Классику, кстати, музыкант играет не «как принято», а авторски. Говорят, наш Уральский академический филармонический оркестр не сразу принял нового дирижера и его манеру исполнения. А сам Мустонен о сотрудничестве отозвался так: «Очень хорошо, что музыканты в оркестре все поняли; может, не сразу, не с первого часа, но со второго - точно!». При этом складывается ощущение, что он не просто позволяет себе играть, положим, Моцарта по-другому, а глубоко убежден: играть Моцарта нужно именно так.

How sweet the sound

- В 90-х многие прибалтийские, польские, молдавские и другие восточноевропейские музыканты от России отвернулись. И только сейчас связи возобновляются.

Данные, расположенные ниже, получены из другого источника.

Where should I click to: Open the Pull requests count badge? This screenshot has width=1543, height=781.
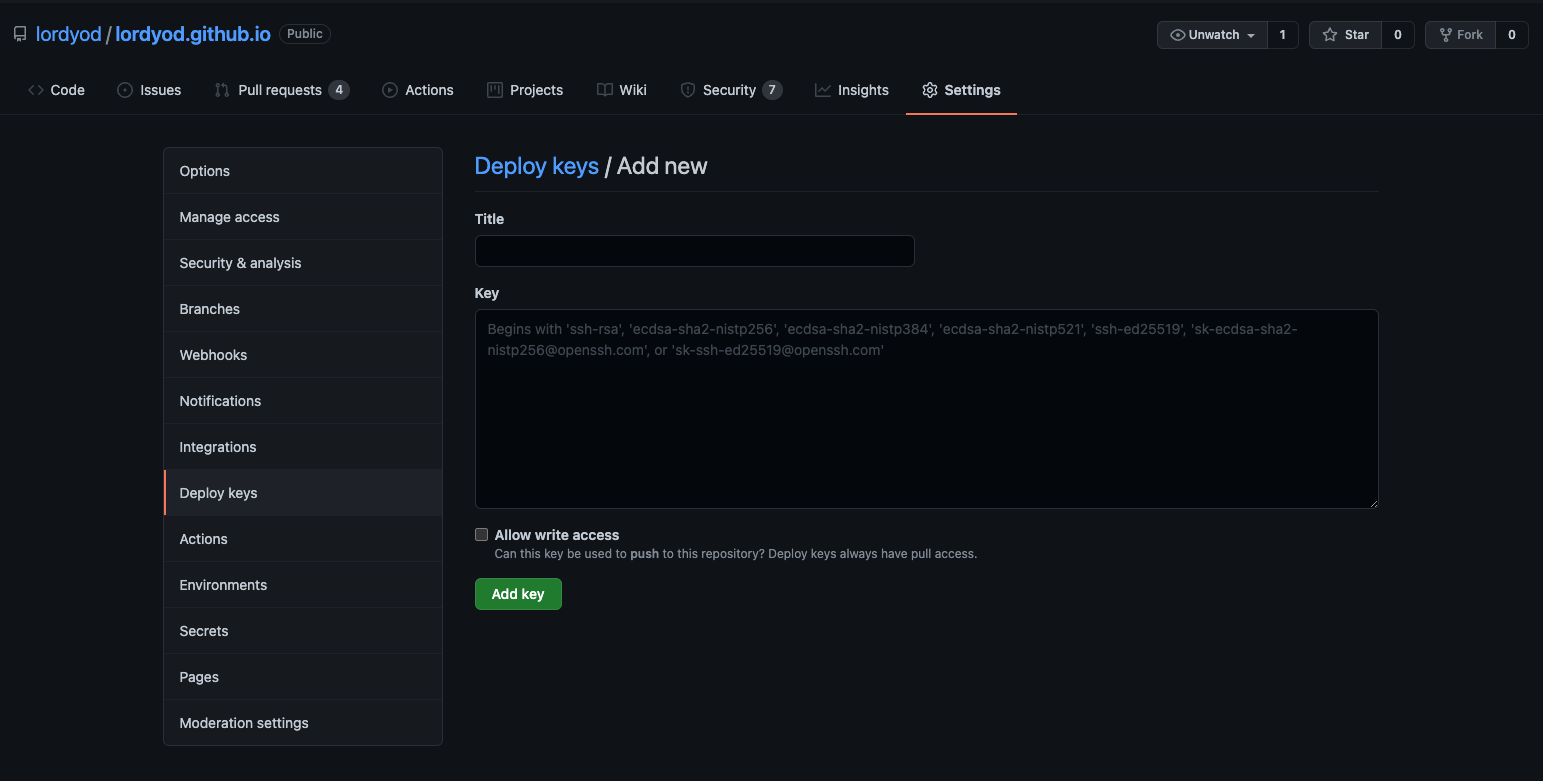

- Да, что-то такое есть. Это было связано с политическими переворотами. С одной стороны, все эти перевороты, политические режимы меня не касаются. С другой - очень важно, что прибалтийские страны стали самостоятельными: отдельно мы можем дать миру гораздо больше. Я перестал быть частью монструозной советской культуры. И сейчас еду в Россию как самостоятельный художник (подчеркиваю: самостоятельный, не национальный). Надеюсь, именно так воспринимают меня зрители. А связи с Россией я сохранял все это время: с середины 80-х приезжаю в вашу страну каждый год. Правда, до недавнего времени эти визиты ограничивались Москвой и Питером.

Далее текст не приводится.